Without changing a single character, copy every record below.

*** Data

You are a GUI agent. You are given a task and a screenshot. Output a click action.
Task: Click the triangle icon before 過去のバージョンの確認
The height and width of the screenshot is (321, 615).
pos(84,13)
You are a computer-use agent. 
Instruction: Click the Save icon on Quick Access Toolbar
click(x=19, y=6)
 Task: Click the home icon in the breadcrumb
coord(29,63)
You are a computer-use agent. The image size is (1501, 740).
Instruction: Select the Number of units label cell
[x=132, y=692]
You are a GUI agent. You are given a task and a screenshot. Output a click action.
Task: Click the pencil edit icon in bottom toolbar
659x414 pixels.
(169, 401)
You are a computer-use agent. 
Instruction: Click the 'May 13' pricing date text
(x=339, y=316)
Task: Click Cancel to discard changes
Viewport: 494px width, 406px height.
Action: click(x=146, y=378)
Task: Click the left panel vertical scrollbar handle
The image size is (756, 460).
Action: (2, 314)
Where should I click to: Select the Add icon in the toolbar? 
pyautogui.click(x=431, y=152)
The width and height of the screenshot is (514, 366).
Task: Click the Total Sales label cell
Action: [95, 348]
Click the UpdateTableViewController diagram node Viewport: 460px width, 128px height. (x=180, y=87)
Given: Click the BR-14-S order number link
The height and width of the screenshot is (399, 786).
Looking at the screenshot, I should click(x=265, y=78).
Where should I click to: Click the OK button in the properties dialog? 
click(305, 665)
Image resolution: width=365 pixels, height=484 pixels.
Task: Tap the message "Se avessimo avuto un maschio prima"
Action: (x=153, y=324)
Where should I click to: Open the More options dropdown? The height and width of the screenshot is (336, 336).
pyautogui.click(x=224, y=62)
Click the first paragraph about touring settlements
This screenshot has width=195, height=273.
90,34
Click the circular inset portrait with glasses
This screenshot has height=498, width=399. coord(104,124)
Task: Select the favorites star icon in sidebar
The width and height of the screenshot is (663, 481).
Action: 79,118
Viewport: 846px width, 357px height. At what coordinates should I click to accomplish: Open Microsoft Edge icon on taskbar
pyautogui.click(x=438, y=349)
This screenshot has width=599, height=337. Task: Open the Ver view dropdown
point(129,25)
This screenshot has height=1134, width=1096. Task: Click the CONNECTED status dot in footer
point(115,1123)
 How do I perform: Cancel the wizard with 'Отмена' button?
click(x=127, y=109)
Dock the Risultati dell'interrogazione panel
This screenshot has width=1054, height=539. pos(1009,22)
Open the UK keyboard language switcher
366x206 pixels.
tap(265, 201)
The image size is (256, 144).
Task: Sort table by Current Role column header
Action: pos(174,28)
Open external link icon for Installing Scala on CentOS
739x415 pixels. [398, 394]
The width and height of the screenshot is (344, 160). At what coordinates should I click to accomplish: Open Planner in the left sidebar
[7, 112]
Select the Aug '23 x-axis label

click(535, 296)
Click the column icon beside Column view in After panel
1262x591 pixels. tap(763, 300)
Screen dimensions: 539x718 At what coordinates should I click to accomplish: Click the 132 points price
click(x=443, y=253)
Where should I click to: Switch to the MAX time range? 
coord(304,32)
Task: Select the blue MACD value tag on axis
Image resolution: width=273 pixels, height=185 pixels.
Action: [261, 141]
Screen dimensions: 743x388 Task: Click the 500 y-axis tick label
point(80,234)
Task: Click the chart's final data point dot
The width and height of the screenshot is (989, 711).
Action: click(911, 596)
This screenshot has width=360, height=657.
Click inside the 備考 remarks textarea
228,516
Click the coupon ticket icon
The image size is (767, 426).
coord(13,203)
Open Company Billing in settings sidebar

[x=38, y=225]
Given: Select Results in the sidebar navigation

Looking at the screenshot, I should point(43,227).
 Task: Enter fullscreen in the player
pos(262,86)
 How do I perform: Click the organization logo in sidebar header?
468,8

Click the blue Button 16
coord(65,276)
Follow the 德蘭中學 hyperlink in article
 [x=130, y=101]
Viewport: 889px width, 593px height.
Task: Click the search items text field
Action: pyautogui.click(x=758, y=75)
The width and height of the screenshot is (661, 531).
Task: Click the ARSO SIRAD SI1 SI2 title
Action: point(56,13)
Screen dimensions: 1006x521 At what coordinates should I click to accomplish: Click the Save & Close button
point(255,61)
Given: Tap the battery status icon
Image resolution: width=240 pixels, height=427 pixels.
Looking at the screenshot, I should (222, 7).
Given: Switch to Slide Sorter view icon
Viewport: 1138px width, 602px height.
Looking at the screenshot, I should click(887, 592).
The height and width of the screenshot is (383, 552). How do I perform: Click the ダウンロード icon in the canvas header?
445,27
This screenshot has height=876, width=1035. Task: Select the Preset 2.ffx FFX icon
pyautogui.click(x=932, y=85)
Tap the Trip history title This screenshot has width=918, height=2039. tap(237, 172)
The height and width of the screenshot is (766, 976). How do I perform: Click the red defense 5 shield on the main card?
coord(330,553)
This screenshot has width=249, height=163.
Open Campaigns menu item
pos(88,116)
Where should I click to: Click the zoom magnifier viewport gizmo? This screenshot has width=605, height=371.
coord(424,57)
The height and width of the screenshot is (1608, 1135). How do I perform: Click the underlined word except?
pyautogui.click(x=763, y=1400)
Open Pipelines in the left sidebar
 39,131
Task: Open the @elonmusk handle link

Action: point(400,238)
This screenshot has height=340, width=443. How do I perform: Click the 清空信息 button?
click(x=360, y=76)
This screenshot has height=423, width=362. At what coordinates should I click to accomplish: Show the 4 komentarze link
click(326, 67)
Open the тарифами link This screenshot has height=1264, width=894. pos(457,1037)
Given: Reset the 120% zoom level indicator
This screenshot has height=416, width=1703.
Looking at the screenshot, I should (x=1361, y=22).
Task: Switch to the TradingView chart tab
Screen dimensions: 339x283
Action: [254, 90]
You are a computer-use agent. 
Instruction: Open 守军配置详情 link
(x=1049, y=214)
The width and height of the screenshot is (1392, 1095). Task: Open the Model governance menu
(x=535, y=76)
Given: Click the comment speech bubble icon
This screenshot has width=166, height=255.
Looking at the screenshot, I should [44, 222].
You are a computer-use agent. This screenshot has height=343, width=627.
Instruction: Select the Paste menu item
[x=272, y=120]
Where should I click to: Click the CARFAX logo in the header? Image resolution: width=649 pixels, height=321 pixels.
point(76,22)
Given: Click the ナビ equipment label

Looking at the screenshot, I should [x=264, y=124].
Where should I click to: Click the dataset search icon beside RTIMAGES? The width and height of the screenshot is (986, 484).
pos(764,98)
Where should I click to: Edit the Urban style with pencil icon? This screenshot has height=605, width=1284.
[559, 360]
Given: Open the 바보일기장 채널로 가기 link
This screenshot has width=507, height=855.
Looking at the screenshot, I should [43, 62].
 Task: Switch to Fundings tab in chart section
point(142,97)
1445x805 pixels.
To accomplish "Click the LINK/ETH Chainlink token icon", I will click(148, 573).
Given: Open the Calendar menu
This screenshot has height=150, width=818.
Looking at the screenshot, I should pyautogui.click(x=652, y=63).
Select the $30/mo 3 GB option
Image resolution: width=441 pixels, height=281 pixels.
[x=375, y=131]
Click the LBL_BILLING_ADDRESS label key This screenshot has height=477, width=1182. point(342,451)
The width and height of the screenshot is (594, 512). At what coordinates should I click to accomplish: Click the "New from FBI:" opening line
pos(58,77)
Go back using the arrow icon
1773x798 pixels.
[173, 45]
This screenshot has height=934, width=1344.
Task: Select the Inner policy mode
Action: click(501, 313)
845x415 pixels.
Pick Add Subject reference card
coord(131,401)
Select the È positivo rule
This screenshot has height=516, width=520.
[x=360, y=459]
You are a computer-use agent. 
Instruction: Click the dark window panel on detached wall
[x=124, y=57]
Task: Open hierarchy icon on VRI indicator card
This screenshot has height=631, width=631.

******

• [Solution to this exercise]
You are a GUI agent. You are given a task and a screenshot. Output a click action.
Task: Click the triangle icon before 過去のバージョンの確認
The height and width of the screenshot is (321, 615).
pos(84,13)
You are a computer-use agent. 
Instruction: Click the Save icon on Quick Access Toolbar
click(x=19, y=6)
 Task: Click the home icon in the breadcrumb
coord(29,63)
You are a computer-use agent. The image size is (1501, 740).
Instruction: Select the Number of units label cell
[x=132, y=692]
You are a GUI agent. You are given a task and a screenshot. Output a click action.
Task: Click the pencil edit icon in bottom toolbar
659x414 pixels.
(169, 401)
You are a computer-use agent. 
Instruction: Click the 'May 13' pricing date text
(x=339, y=316)
Task: Click Cancel to discard changes
Viewport: 494px width, 406px height.
Action: click(x=146, y=378)
Task: Click the left panel vertical scrollbar handle
The image size is (756, 460).
Action: (2, 314)
Where should I click to: Select the Add icon in the toolbar? 
pyautogui.click(x=431, y=152)
The width and height of the screenshot is (514, 366).
Task: Click the Total Sales label cell
Action: [95, 348]
Click the UpdateTableViewController diagram node Viewport: 460px width, 128px height. (x=180, y=87)
Given: Click the BR-14-S order number link
The height and width of the screenshot is (399, 786).
Looking at the screenshot, I should click(x=265, y=78).
Where should I click to: Click the OK button in the properties dialog? 
click(305, 665)
Image resolution: width=365 pixels, height=484 pixels.
Task: Tap the message "Se avessimo avuto un maschio prima"
Action: (x=153, y=324)
Where should I click to: Open the More options dropdown? The height and width of the screenshot is (336, 336).
pyautogui.click(x=224, y=62)
Click the first paragraph about touring settlements
This screenshot has width=195, height=273.
90,34
Click the circular inset portrait with glasses
This screenshot has height=498, width=399. coord(104,124)
Task: Select the favorites star icon in sidebar
The width and height of the screenshot is (663, 481).
Action: 79,118
Viewport: 846px width, 357px height. At what coordinates should I click to accomplish: Open Microsoft Edge icon on taskbar
pyautogui.click(x=438, y=349)
This screenshot has width=599, height=337. Task: Open the Ver view dropdown
point(129,25)
This screenshot has height=1134, width=1096. Task: Click the CONNECTED status dot in footer
point(115,1123)
 How do I perform: Cancel the wizard with 'Отмена' button?
click(x=127, y=109)
Dock the Risultati dell'interrogazione panel
This screenshot has width=1054, height=539. pos(1009,22)
Open the UK keyboard language switcher
366x206 pixels.
tap(265, 201)
The image size is (256, 144).
Task: Sort table by Current Role column header
Action: pos(174,28)
Open external link icon for Installing Scala on CentOS
739x415 pixels. [398, 394]
The width and height of the screenshot is (344, 160). At what coordinates should I click to accomplish: Open Planner in the left sidebar
[7, 112]
Select the Aug '23 x-axis label

click(535, 296)
Click the column icon beside Column view in After panel
1262x591 pixels. tap(763, 300)
Screen dimensions: 539x718 At what coordinates should I click to accomplish: Click the 132 points price
click(x=443, y=253)
Where should I click to: Switch to the MAX time range? 
coord(304,32)
Task: Select the blue MACD value tag on axis
Image resolution: width=273 pixels, height=185 pixels.
Action: [261, 141]
Screen dimensions: 743x388 Task: Click the 500 y-axis tick label
point(80,234)
Task: Click the chart's final data point dot
The width and height of the screenshot is (989, 711).
Action: click(911, 596)
This screenshot has width=360, height=657.
Click inside the 備考 remarks textarea
228,516
Click the coupon ticket icon
The image size is (767, 426).
coord(13,203)
Open Company Billing in settings sidebar

[x=38, y=225]
Given: Select Results in the sidebar navigation

Looking at the screenshot, I should point(43,227).
 Task: Enter fullscreen in the player
pos(262,86)
 How do I perform: Click the organization logo in sidebar header?
468,8

Click the blue Button 16
coord(65,276)
Follow the 德蘭中學 hyperlink in article
 [x=130, y=101]
Viewport: 889px width, 593px height.
Task: Click the search items text field
Action: pyautogui.click(x=758, y=75)
The width and height of the screenshot is (661, 531).
Task: Click the ARSO SIRAD SI1 SI2 title
Action: point(56,13)
Screen dimensions: 1006x521 At what coordinates should I click to accomplish: Click the Save & Close button
point(255,61)
Given: Tap the battery status icon
Image resolution: width=240 pixels, height=427 pixels.
Looking at the screenshot, I should (222, 7).
Given: Switch to Slide Sorter view icon
Viewport: 1138px width, 602px height.
Looking at the screenshot, I should click(887, 592).
The height and width of the screenshot is (383, 552). How do I perform: Click the ダウンロード icon in the canvas header?
445,27
This screenshot has height=876, width=1035. Task: Select the Preset 2.ffx FFX icon
pyautogui.click(x=932, y=85)
Tap the Trip history title This screenshot has width=918, height=2039. tap(237, 172)
The height and width of the screenshot is (766, 976). How do I perform: Click the red defense 5 shield on the main card?
coord(330,553)
This screenshot has width=249, height=163.
Open Campaigns menu item
pos(88,116)
Where should I click to: Click the zoom magnifier viewport gizmo? This screenshot has width=605, height=371.
coord(424,57)
The height and width of the screenshot is (1608, 1135). How do I perform: Click the underlined word except?
pyautogui.click(x=763, y=1400)
Open Pipelines in the left sidebar
 39,131
Task: Open the @elonmusk handle link

Action: point(400,238)
This screenshot has height=340, width=443. How do I perform: Click the 清空信息 button?
click(x=360, y=76)
This screenshot has height=423, width=362. At what coordinates should I click to accomplish: Show the 4 komentarze link
click(326, 67)
Open the тарифами link This screenshot has height=1264, width=894. pos(457,1037)
Given: Reset the 120% zoom level indicator
This screenshot has height=416, width=1703.
Looking at the screenshot, I should (x=1361, y=22).
Task: Switch to the TradingView chart tab
Screen dimensions: 339x283
Action: [254, 90]
You are a computer-use agent. 
Instruction: Open 守军配置详情 link
(x=1049, y=214)
The width and height of the screenshot is (1392, 1095). Task: Open the Model governance menu
(x=535, y=76)
Given: Click the comment speech bubble icon
This screenshot has width=166, height=255.
Looking at the screenshot, I should [44, 222].
You are a computer-use agent. This screenshot has height=343, width=627.
Instruction: Select the Paste menu item
[x=272, y=120]
Where should I click to: Click the CARFAX logo in the header? Image resolution: width=649 pixels, height=321 pixels.
point(76,22)
Given: Click the ナビ equipment label

Looking at the screenshot, I should [x=264, y=124].
Where should I click to: Click the dataset search icon beside RTIMAGES? The width and height of the screenshot is (986, 484).
pos(764,98)
Where should I click to: Edit the Urban style with pencil icon? This screenshot has height=605, width=1284.
[559, 360]
Given: Open the 바보일기장 채널로 가기 link
This screenshot has width=507, height=855.
Looking at the screenshot, I should [43, 62].
 Task: Switch to Fundings tab in chart section
point(142,97)
1445x805 pixels.
To accomplish "Click the LINK/ETH Chainlink token icon", I will click(148, 573).
Given: Open the Calendar menu
This screenshot has height=150, width=818.
Looking at the screenshot, I should pyautogui.click(x=652, y=63).
Select the $30/mo 3 GB option
Image resolution: width=441 pixels, height=281 pixels.
[x=375, y=131]
Click the LBL_BILLING_ADDRESS label key This screenshot has height=477, width=1182. point(342,451)
The width and height of the screenshot is (594, 512). At what coordinates should I click to accomplish: Click the "New from FBI:" opening line
pos(58,77)
Go back using the arrow icon
1773x798 pixels.
[173, 45]
This screenshot has height=934, width=1344.
Task: Select the Inner policy mode
Action: click(501, 313)
845x415 pixels.
Pick Add Subject reference card
coord(131,401)
Select the È positivo rule
This screenshot has height=516, width=520.
[x=360, y=459]
You are a computer-use agent. 
Instruction: Click the dark window panel on detached wall
[x=124, y=57]
Task: Open hierarchy icon on VRI indicator card
This screenshot has height=631, width=631.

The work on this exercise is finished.